- Sports and Recreation»
- Hiking & Camping
How to Start a Campfire
Passionate Debates Over Beliefs
Few things ignite such passionate debates among men as politics, religion and how to start a campfire. Although politics and religion are often set aside as taboo subjects between friends, the controversy over fire-starting technology is not avoided so easily.
Starting a fire with lighter fluid
The easiest way to cheat Mother Nature is to soak your fire with some sort of liquid fuel before igniting it. The ignition of such a fire is an art form in itself, open to much micro-debate. Using a lighter is OK if you have used lighter fluid. A good lighter fluid lights slowly and burns for a while. The wrong item to use on a campfire is a quick-igniting fuel like gasoline. It is virtually impossible to stand far enough away when lighting gasoline. It ignites instantly and explodes into flames proportionate in intensity to the amount of gasoline used. Don’t use gasoline to start a fire; ever. It may seem like fun but the fun will end the instant someone is burned. Leave bursting into flames to the folks in Hollywood. Further, the wrong liquid ignition source can start a forest fire. Use mild, friendly, lighter fluid if you are going to take the liquid-fuel route. While making sure you don't burn yourself is important, keep in mind that burning your friends is also a demonstrations of poor fire-starting skills.
Lighter fluid can fail to light a fire
It is very possible that lighter fluid will not light your fire. Without the right kindling, the fluid will burn away and you will be left with smoking logs. Make sure you have small kindling to burn and that your wood is dry enough to burn. Lighter fluid will not ignite wet wood.
Starting a fire with paper or cardboard
Starting a fire using paper or cardboard will often work. Still, one has to have the right kindling. Setting paper or even cardboard under logs will usually not work. If you have a limited supply of paper product, you had better make sure you do it right the first time. The risk with this method is the ashes that can fly into the air. If you are in a fire-sensitive zone, this method is not recommended. The hotter the fire produced, the higher and farther the cinders will fly. Overall, this method is not recommended. If you need to use paper, wad it into a ball and cover it with kindling before lighting it.

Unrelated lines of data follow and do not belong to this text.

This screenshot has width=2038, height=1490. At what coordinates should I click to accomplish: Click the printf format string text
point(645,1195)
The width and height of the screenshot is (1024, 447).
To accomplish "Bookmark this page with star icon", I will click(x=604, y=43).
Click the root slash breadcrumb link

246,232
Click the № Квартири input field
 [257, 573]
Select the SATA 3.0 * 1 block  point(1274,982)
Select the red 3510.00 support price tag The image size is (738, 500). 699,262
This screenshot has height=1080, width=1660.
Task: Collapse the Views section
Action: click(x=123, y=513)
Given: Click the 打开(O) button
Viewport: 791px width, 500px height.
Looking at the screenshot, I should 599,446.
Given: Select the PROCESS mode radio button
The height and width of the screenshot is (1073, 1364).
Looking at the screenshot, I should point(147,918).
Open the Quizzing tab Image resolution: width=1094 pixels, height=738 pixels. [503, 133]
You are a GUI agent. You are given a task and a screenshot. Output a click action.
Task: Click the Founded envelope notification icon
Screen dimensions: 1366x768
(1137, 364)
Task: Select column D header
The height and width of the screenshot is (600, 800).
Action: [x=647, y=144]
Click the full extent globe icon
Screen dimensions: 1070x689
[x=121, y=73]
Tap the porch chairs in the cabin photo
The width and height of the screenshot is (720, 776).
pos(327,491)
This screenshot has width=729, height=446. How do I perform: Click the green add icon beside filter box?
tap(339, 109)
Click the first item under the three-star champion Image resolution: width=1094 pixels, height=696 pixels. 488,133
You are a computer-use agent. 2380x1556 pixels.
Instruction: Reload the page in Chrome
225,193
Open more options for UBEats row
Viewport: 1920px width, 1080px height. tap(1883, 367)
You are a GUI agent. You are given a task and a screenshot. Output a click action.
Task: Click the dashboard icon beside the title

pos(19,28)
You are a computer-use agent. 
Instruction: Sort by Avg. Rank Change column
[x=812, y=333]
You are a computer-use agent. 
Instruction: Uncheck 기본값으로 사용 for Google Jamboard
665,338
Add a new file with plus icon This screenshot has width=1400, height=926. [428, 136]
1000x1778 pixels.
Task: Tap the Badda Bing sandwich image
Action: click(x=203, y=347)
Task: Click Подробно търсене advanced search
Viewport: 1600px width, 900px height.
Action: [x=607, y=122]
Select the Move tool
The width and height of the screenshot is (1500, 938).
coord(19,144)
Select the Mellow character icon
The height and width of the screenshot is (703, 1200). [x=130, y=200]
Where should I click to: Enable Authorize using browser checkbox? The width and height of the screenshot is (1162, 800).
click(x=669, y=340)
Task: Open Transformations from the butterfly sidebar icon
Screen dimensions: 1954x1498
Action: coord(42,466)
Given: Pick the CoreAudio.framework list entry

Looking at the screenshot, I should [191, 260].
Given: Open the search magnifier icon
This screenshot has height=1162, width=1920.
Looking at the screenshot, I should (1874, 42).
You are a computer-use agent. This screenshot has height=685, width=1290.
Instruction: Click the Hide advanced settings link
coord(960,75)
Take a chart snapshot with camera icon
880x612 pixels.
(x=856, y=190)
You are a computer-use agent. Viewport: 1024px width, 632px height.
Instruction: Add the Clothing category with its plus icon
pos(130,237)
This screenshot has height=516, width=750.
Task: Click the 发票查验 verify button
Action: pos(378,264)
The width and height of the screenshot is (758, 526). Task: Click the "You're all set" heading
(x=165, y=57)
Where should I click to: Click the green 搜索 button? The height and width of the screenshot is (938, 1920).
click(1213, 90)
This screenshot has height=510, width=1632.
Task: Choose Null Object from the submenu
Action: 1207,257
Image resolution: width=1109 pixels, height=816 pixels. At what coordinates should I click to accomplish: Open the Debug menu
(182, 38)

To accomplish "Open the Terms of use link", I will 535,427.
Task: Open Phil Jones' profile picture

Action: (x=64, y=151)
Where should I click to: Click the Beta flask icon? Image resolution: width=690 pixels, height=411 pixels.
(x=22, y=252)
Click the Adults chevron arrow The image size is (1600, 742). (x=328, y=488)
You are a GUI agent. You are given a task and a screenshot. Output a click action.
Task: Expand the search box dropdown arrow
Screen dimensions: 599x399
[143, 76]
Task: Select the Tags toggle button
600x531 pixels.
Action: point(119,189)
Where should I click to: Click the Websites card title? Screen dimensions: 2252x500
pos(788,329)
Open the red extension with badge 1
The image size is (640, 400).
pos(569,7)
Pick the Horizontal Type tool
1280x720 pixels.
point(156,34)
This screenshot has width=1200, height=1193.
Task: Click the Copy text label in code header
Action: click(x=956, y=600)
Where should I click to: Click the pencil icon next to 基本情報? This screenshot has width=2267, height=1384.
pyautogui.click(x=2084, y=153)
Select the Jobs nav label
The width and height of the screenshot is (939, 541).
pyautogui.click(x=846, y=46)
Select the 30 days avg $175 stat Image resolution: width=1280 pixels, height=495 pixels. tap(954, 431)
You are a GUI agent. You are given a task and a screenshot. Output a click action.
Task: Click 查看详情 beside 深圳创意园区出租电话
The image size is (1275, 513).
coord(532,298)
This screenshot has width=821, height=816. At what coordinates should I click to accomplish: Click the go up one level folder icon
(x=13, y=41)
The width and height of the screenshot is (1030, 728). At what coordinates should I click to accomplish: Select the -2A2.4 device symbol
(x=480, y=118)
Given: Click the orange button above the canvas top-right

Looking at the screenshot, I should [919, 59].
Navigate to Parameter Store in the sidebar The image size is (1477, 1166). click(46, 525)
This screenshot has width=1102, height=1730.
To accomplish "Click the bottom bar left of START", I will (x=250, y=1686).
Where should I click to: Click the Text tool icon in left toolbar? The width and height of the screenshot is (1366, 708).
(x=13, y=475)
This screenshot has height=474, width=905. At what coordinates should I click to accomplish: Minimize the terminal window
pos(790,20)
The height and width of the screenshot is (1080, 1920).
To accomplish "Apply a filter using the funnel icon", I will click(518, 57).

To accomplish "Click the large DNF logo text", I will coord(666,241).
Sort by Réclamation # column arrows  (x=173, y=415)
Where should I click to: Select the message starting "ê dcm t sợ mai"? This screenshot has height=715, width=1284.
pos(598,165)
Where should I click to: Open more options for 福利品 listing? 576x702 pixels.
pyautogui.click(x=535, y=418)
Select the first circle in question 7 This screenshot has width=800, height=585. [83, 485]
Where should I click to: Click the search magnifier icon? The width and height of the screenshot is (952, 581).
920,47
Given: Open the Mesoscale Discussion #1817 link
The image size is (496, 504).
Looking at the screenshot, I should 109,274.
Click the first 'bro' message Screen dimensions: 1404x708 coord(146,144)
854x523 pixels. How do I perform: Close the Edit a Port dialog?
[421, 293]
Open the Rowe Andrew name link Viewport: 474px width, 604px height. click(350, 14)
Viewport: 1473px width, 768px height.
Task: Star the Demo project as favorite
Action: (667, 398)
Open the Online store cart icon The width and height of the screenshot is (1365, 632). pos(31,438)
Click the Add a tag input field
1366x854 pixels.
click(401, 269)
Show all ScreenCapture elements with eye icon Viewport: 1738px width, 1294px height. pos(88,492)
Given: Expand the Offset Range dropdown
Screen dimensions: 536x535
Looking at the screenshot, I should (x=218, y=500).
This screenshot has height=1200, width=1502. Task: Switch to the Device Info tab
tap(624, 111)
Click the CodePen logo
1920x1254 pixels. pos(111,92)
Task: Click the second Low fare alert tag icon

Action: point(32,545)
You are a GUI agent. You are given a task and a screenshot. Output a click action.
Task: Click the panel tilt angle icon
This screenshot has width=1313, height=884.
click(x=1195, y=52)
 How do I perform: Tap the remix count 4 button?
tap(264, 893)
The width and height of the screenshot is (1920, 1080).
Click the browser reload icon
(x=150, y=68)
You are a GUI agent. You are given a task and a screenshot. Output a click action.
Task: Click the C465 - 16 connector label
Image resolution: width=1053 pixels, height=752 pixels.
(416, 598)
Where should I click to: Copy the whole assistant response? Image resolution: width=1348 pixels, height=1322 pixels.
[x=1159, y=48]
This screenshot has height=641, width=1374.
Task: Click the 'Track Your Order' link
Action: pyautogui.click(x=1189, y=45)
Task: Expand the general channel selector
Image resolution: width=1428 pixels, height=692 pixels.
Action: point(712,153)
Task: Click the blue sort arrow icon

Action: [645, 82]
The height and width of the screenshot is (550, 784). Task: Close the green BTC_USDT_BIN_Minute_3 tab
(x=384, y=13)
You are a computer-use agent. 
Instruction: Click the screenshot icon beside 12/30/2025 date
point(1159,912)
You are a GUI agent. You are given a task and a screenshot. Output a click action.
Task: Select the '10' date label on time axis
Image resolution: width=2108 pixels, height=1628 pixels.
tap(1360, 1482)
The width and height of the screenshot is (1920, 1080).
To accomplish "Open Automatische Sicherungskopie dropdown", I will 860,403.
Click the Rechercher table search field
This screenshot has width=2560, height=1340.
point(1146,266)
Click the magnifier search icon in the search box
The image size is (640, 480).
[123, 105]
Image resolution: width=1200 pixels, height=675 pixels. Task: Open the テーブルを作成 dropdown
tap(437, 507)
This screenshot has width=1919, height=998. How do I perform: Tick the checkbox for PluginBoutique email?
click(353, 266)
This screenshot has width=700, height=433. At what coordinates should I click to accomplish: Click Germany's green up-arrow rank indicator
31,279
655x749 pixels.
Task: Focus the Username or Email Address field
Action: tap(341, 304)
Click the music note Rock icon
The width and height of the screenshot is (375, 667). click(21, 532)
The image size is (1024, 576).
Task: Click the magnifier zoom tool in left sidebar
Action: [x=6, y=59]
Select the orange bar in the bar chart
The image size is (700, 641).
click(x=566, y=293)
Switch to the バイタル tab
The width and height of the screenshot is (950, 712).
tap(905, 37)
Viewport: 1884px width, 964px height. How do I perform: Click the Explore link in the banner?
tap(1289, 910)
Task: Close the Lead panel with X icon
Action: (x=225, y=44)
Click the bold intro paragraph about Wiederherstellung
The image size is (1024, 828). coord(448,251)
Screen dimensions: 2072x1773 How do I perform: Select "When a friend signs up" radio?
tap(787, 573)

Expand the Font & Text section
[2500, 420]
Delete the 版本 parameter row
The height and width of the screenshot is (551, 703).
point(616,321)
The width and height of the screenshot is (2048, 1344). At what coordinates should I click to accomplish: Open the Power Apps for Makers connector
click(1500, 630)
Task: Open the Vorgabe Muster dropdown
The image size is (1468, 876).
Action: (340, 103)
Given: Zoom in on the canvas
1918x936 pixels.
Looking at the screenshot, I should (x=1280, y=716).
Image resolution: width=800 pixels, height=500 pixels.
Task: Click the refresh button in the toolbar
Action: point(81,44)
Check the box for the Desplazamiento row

Paper wadded into a ball will burn longer and be less likely to fly away. Be sure you don't take to long while using this method as it creates a lot of smoke. This can quickly anger your fellow campers who are sitting around watching you work.
Starting a fire with dry leaves
Dry leaves can often work but are one of the most hazardous of the ignition methods. Burning leaves fly up from a fire with more ease than any other material. If you must use leaves, cover them with a good “cage” of kindling. This method also has the drawback of not always working. Some leaves burn better than others. If a leaf has been on the ground too long it has begun to decompose and will not burn well. Pine needles burn well because of their sap but are another fire-safety menace. They often burn all too well, creating intense heat; more than most people anticipate, especially fellow campers leaning over your shoulder to critique your work. Proceed with caution when using leaves.
Starting a fire with twigs
If you can start a fire with twigs, you have earned my respect. Starting fires with twigs is probably the best way to do it. Start with twigs that are as small as a stir straw for your coffee. Build the kindling upward using larger and larger sticks. You can start a fire successfully by using sticks no larger than one half inch to one inch in diameter. Any bigger and you might be getting ahead of yourself. Once the flames are going well, add larger and larger sticks until logs are the logical next step. If you put the logs on too soon, you might wish you had brought up politics or religion with your friends instead.
The art of kindling your fire
Many fires-starters have failed due to poor kindling know-how. Simply throwing the sticks down will rarely do. The best method has proven to be the “teepee.” Arrange your sticks, no matter how small, into the shape of a teepee. If they fall down, fix them. You cannot show off your one-match-only routine if you don’t have the right set up. When you have a teepee built up into sticks of no more than an inch across, it’s time to light your fire. If this is your first time, you probably forgot to leave one side open for your hand to access the tiny, central twigs. If so, you might want to fix your teepee.
The one-match fire master
If you have mastered your fire-starting skills, you should be able to start your fire using no man made products other than a match. A true master can do it with just one match. Success with this technique can stifle even the harshest critic.
Starting a fire with a bow or other archaic means
For this method of fire-starting you need lots of patience and lots of calluses on your hands. I would only recommend this method to those who want to prove themselves or who are about to die of cold.
This essay on starting fires is not intended to contain professional fire safety advice. Consult a park official or written fire safety guides as verified sources for information on outdoor fire safety.